Brief overview of some, common and not so common behavioural design patterns.

OBSERVER

one-to­-many dependency between subject and observers, so that when subject changes, the observers are notified and updated.
a way of notifying change to a number of classes

Questions

What is it?
many objects need to be notified of changes in the state of one object
Where have I seen it before?
RSS feeds or any pub/sub system you might have used/coded

Ok, this is cool. What do I need to implement it?

1. A Subject Abstract Class and an Observer Abstract Class
2. Concrete subject and observer class that implement above pattern.
The concrete subject registers its observers

Example

A referee (concrete subject) notifies all the players and commen­tators (concrete observers) about changes in the state of a Soccer match. Each player must be notifi­able.
 

MEMENTO

provides the ability to restore an object to its previous state
a memento is like a magic cookie that encaps­ulates a checkpoint capability

Questions

What problem does it solve?
you want to save the state of an object so that you can restore it later.
Where have I seen it before?
Git or any version control system for that matter. A memento makes rollbacks possible.

Ok, this is cool. What do I need to implement it?

1. An originator class (class that has a state that needs to be rememb­ered)
2. A caretaker class (class that wants to modify the state of the origin­ator)
3. A memento class that holds originator inform­ation that can't be modified by any other class. It is merely a container.

Example

A programmer (caret­aker) asks for a copy (memento) of the code (origi­nator) he/she is modifying. Later he/she decides he doesn't like the new state of the code so he restores it with the copy it still has.
 

INTERP­RETER

Represent the grammar of a language with a hierar­chical object­-or­iented design.
The language is usually a domain specific language.

Questions

What problem does it solve?
A language must be parsed and interp­reted.
Where have I seen it before?
Parsers

Ok, this is cool. What do I need to implement it?

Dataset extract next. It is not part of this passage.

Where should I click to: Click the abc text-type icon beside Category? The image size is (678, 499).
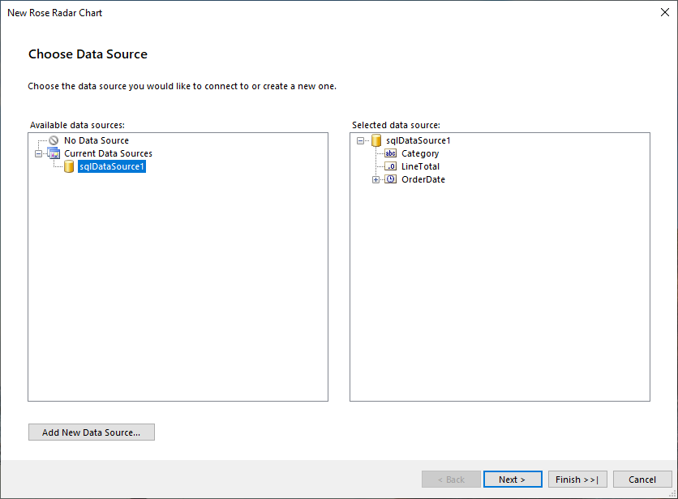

1. A Context class that contains the input.
2. An Abstra­ctE­xpr­ession class, a composite object of terminals and non-te­rmi­nals.
3. The client passes the context to the abstract expres­sion, which calls the interp­ret() function on its children.

Example

A roman numeral (context) is converted into decimal notation by the parser (Abstract Expres­sion).
Derivation: LIV => 50 + IV => 50 + (-1 + 5) => 50 + 4 => 54

Advantages

Observer: minimal coupling; easy addition and removal of observers
Memento: it is an encaps­ulated copy so it avoids exposing its info; the storage burden is on the caretaker, not on originator
Interp­reter: easy to change­/ex­ten­d/i­mpl­eme­nt/­eva­luate a language

Disadv­antages

Observer: Possible memory leak; Objects might need to work hard to deduce what changed in the subject.
Memento: Copy operation to a memento can be costly for the origin­ator; Caretaker might have large storage costs.
Interp­reter: Complex grammars are hard to maintain and debug.